Data in this exercise:
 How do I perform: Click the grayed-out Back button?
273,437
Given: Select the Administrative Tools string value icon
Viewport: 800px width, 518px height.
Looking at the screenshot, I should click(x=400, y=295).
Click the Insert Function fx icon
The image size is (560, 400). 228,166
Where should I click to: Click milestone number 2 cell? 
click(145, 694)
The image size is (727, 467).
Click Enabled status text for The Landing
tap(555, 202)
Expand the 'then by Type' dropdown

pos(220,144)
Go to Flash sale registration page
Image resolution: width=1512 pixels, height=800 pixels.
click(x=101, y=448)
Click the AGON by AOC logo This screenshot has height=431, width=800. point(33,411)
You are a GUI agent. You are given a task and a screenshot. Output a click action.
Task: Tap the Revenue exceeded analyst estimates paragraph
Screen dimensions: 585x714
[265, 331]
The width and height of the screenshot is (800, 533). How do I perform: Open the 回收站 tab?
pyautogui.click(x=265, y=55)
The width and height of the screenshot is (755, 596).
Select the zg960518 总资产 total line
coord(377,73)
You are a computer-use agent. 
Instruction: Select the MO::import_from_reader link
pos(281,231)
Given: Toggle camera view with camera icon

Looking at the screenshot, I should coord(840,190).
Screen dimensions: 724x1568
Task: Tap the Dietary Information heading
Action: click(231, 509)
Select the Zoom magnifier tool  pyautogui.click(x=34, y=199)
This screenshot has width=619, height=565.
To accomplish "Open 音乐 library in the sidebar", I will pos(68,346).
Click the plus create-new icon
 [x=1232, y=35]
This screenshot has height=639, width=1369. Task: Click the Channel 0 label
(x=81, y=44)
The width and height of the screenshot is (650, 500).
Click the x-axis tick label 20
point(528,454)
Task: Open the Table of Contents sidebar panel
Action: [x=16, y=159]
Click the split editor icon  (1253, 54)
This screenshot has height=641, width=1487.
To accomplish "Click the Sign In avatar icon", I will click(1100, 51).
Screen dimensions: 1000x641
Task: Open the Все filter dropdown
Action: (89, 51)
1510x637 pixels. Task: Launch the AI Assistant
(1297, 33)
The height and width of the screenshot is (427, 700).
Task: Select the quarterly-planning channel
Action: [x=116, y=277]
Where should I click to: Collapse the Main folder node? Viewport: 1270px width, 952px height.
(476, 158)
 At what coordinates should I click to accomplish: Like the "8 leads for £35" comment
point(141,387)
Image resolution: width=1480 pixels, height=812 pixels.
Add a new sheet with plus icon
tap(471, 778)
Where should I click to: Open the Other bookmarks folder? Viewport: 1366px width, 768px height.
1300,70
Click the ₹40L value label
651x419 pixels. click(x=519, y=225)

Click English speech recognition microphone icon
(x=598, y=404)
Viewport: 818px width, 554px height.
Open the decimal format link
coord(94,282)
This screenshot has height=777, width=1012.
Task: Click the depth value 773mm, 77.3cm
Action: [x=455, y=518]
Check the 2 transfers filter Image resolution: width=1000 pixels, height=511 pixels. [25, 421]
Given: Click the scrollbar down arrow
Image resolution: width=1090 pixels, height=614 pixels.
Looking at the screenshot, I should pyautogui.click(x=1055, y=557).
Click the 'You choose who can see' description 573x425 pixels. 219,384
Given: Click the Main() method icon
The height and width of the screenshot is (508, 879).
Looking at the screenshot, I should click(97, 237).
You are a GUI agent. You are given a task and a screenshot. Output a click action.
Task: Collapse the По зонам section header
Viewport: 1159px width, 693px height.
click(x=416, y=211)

Goal: Please reproduce the listing above, swapping "grayed-out" for "disabled" and keeping everything else the same.

Solution for this problem:
 How do I perform: Click the disabled Back button?
273,437
Given: Select the Administrative Tools string value icon
Viewport: 800px width, 518px height.
Looking at the screenshot, I should click(x=400, y=295).
Click the Insert Function fx icon
The image size is (560, 400). 228,166
Where should I click to: Click milestone number 2 cell? 
click(145, 694)
The image size is (727, 467).
Click Enabled status text for The Landing
tap(555, 202)
Expand the 'then by Type' dropdown

pos(220,144)
Go to Flash sale registration page
Image resolution: width=1512 pixels, height=800 pixels.
click(x=101, y=448)
Click the AGON by AOC logo This screenshot has height=431, width=800. point(33,411)
You are a GUI agent. You are given a task and a screenshot. Output a click action.
Task: Tap the Revenue exceeded analyst estimates paragraph
Screen dimensions: 585x714
[265, 331]
The width and height of the screenshot is (800, 533). How do I perform: Open the 回收站 tab?
pyautogui.click(x=265, y=55)
The width and height of the screenshot is (755, 596).
Select the zg960518 总资产 total line
coord(377,73)
You are a computer-use agent. 
Instruction: Select the MO::import_from_reader link
pos(281,231)
Given: Toggle camera view with camera icon

Looking at the screenshot, I should coord(840,190).
Screen dimensions: 724x1568
Task: Tap the Dietary Information heading
Action: click(231, 509)
Select the Zoom magnifier tool  pyautogui.click(x=34, y=199)
This screenshot has width=619, height=565.
To accomplish "Open 音乐 library in the sidebar", I will pos(68,346).
Click the plus create-new icon
 [x=1232, y=35]
This screenshot has height=639, width=1369. Task: Click the Channel 0 label
(x=81, y=44)
The width and height of the screenshot is (650, 500).
Click the x-axis tick label 20
point(528,454)
Task: Open the Table of Contents sidebar panel
Action: [x=16, y=159]
Click the split editor icon  (1253, 54)
This screenshot has height=641, width=1487.
To accomplish "Click the Sign In avatar icon", I will click(1100, 51).
Screen dimensions: 1000x641
Task: Open the Все filter dropdown
Action: (89, 51)
1510x637 pixels. Task: Launch the AI Assistant
(1297, 33)
The height and width of the screenshot is (427, 700).
Task: Select the quarterly-planning channel
Action: [x=116, y=277]
Where should I click to: Collapse the Main folder node? Viewport: 1270px width, 952px height.
(476, 158)
 At what coordinates should I click to accomplish: Like the "8 leads for £35" comment
point(141,387)
Image resolution: width=1480 pixels, height=812 pixels.
Add a new sheet with plus icon
tap(471, 778)
Where should I click to: Open the Other bookmarks folder? Viewport: 1366px width, 768px height.
1300,70
Click the ₹40L value label
651x419 pixels. click(x=519, y=225)

Click English speech recognition microphone icon
(x=598, y=404)
Viewport: 818px width, 554px height.
Open the decimal format link
coord(94,282)
This screenshot has height=777, width=1012.
Task: Click the depth value 773mm, 77.3cm
Action: [x=455, y=518]
Check the 2 transfers filter Image resolution: width=1000 pixels, height=511 pixels. [25, 421]
Given: Click the scrollbar down arrow
Image resolution: width=1090 pixels, height=614 pixels.
Looking at the screenshot, I should pyautogui.click(x=1055, y=557).
Click the 'You choose who can see' description 573x425 pixels. 219,384
Given: Click the Main() method icon
The height and width of the screenshot is (508, 879).
Looking at the screenshot, I should click(97, 237).
You are a GUI agent. You are given a task and a screenshot. Output a click action.
Task: Collapse the По зонам section header
Viewport: 1159px width, 693px height.
click(x=416, y=211)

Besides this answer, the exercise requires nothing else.